It’s not a debate. The Republicans want Trump versus Biden in an apocalyptic battle
Opinion piece, Elections 2024
Scott JenningsSeptember 28, 2023
Not viewable.
That’s the only word I can think of to describe the second Republican presidential debate:
at the Ronald Reagan Presidential Library and Museum in Simi Valley
. The crosstalk. The strange answers. The staging. It just wasn’t visible, at least for the first hour. The second hour was slightly better, but I suspected a lot of people had tuned out after the opening train wreck. The last five
minutes
were probably the best, if you got that far.
The real question emerging from the debate was whether these exercises are now academic, with former President Trump leading the field by such a wide margin nationally and in early voting states (albeit by slightly smaller margins in Iowa and New Hampshire than the national samples). Can other candidates say words or one
–
Liners make a difference?
Clearly, the Republican zeitgeist has changed. Eligibility is no longer a question
a problem
that resonates for GOP voters. They have clearly decided that Trump
is
the most electable Republican running.
Trump scores in poll after poll
highest when Republicans are asked who they are
believe he is most likely to defeat President Biden. That was the theory for months
eventually they would decide that,
even though they may love Trump,
possibly
Their desire to beat Biden would lead them to a more electable candidate.
But it just didn’t happen. Trump has used his
91numerous
charges like rocket fuel, rallying supporters and racing so far ahead of his opponents that they can barely see him. Heck, they can’t physically see him at all, he doesn’t even respect them enough to show up and debate.
Interestingly, rather than Trump himself, the Washington Post and ABC News may have toppled the other Republican campaigns in a poll released Sunday that showed the former president beating the incumbent by 10 points in an election contest !
(i
I won’t dwell on it here, but there’s no doubt that Biden is splitting at high speed if you look under the hood of all these polls, even the ones that show a closer horse race.)
While it is magical thinking to believe that Trump or Biden can win a general election by 10 points in these polarized times, the Post/ABC poll, along with several others showing Trump tied or slightly ahead, is for the Republicans provide ample evidence that the American people are ready to justify your worldview.
And that’s key: Republicans desperately want revenge. For all. For the Russia investigation. Before the impeachments. For the charges. For the 2020 elections. Before January 6. For Biden’s presidency. They want one big apocalyptic contest that they think will deliver what they want to hear: Trump. What. Right.
The Republican Party, remade by Trump, has long wanted this showdown. It’s true that voters briefly worried that Trump had damaged goods after the January 6 riot, but they quickly put that view aside when Trump pushed a narrative that it wasn’t actually all that bad.
Then they worried after Republicans showed disappointingly in the November 2022 midterm elections that Trump might have lost his touch. Or that his touch was poisonous. But Trump managed to change the subject by entering the presidential campaign well ahead of the candidate who should be his strongest challenger, Trump without any baggage: the governor of Florida. Ron DeSantis.

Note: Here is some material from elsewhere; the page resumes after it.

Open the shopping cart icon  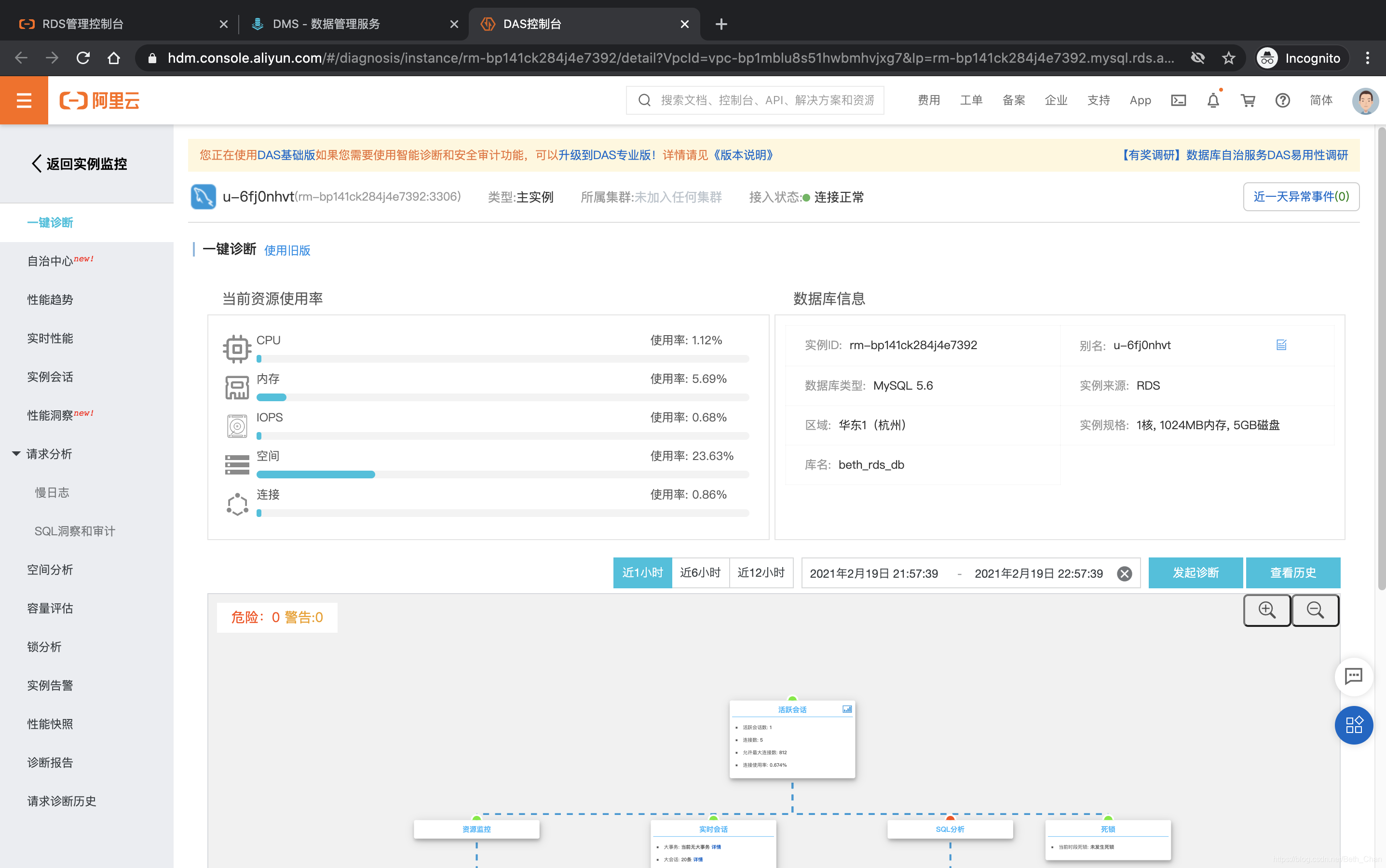1248,100
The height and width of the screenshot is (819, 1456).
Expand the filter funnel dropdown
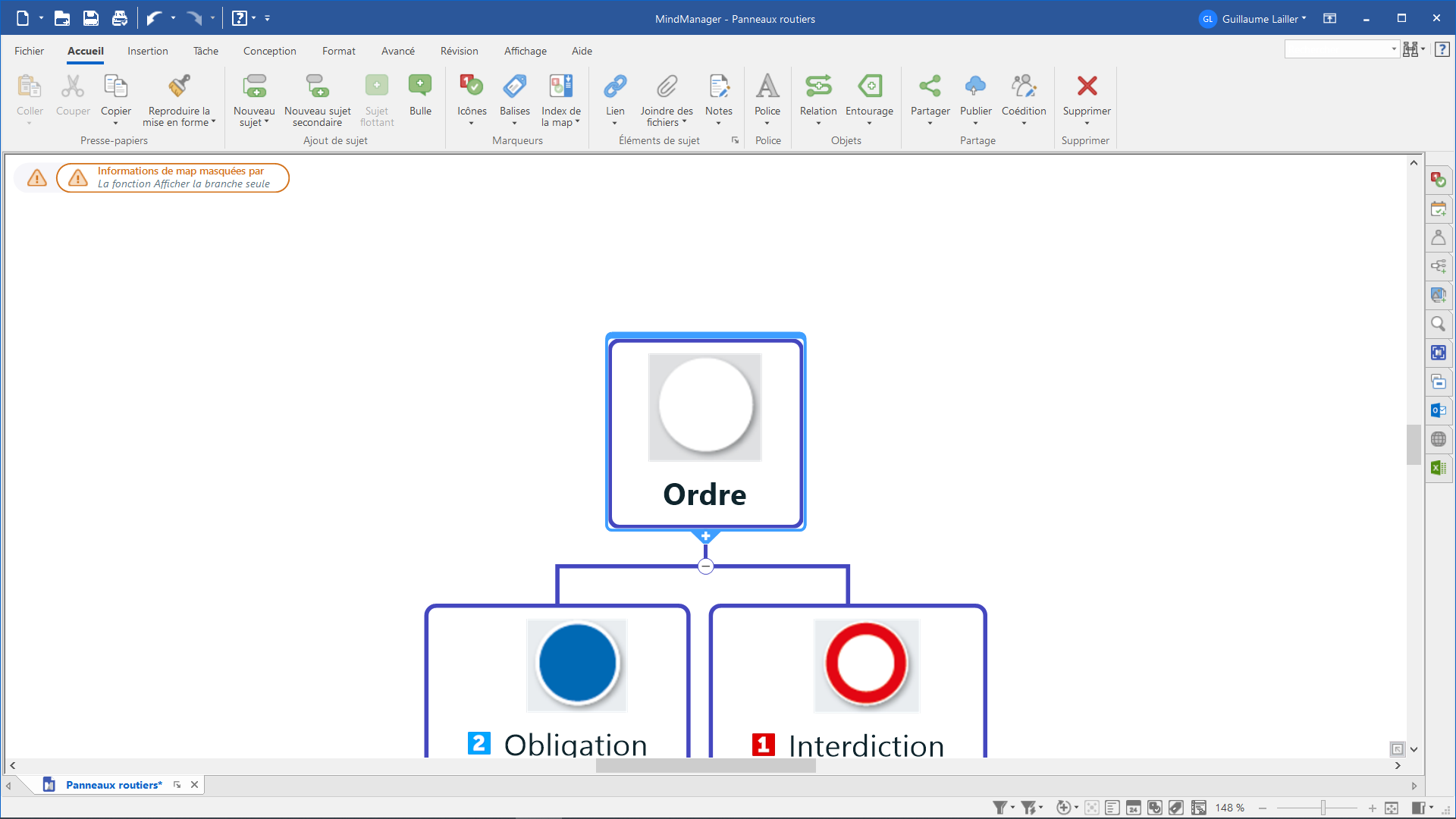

Just as he did after January 6, after Senate Republicans refused to convict him in the second impeachment trial, a wounded Trump has used his time wisely and re-coagulated as the villain in Terminator 2, while DeSantis waited in the wings until late May . .
to appear.
Then the charges came. Many wonder why DeSantis is faltering. I would argue that he is not
; instead of,
Trump is rising. The charges have reminded Republican voters why they fell for Trump in the first place: They believe a cabal of elites is manipulating everything in America
N
to them, and to their champion, just as he always told them.
The 2024 Republican primaries have entered a post-policy phase. There’s no doubt DeSantis has been
a fantastic conservative political and policy success in Florida; a Republican governor
who has achieved results. Or that former UN ambassador and governor of South Carolina. Nikki Haley is a polished presence. Or that Senator Tim Scott of South Carolina is one of the most inspiring Republicans in Washington.
But for the Republican Party right now, no one can provide the justification that Trump can provide if he defeats Biden in 2024. If Trump were to win a national election after all that has happened, for the voters who have remained loyal to him since 2016, it would be: Sweet revenge on the traditional media, on the Democrats and on those at the top of the institutions they have come to distrust at best and despise at worst.
Is the primary over? No. People have to vote, and it’s Iowa or bust for DeSantis and the rest. And the Iowa caucuses have seen dramatic shifts in the past. And perhaps at some point my fellow Republicans will think more seriously about what might happen if we nominate a man who could be a convicted felon by
I
nautration
D
yes in 2025.
But don’t gamble on second thoughts. Trump now looks strong and Biden looks weak, a state of nirvana for most Republican voters.
Scott Jennings is a former special assistant to President George W. Bush and a senior political commentator at CNN.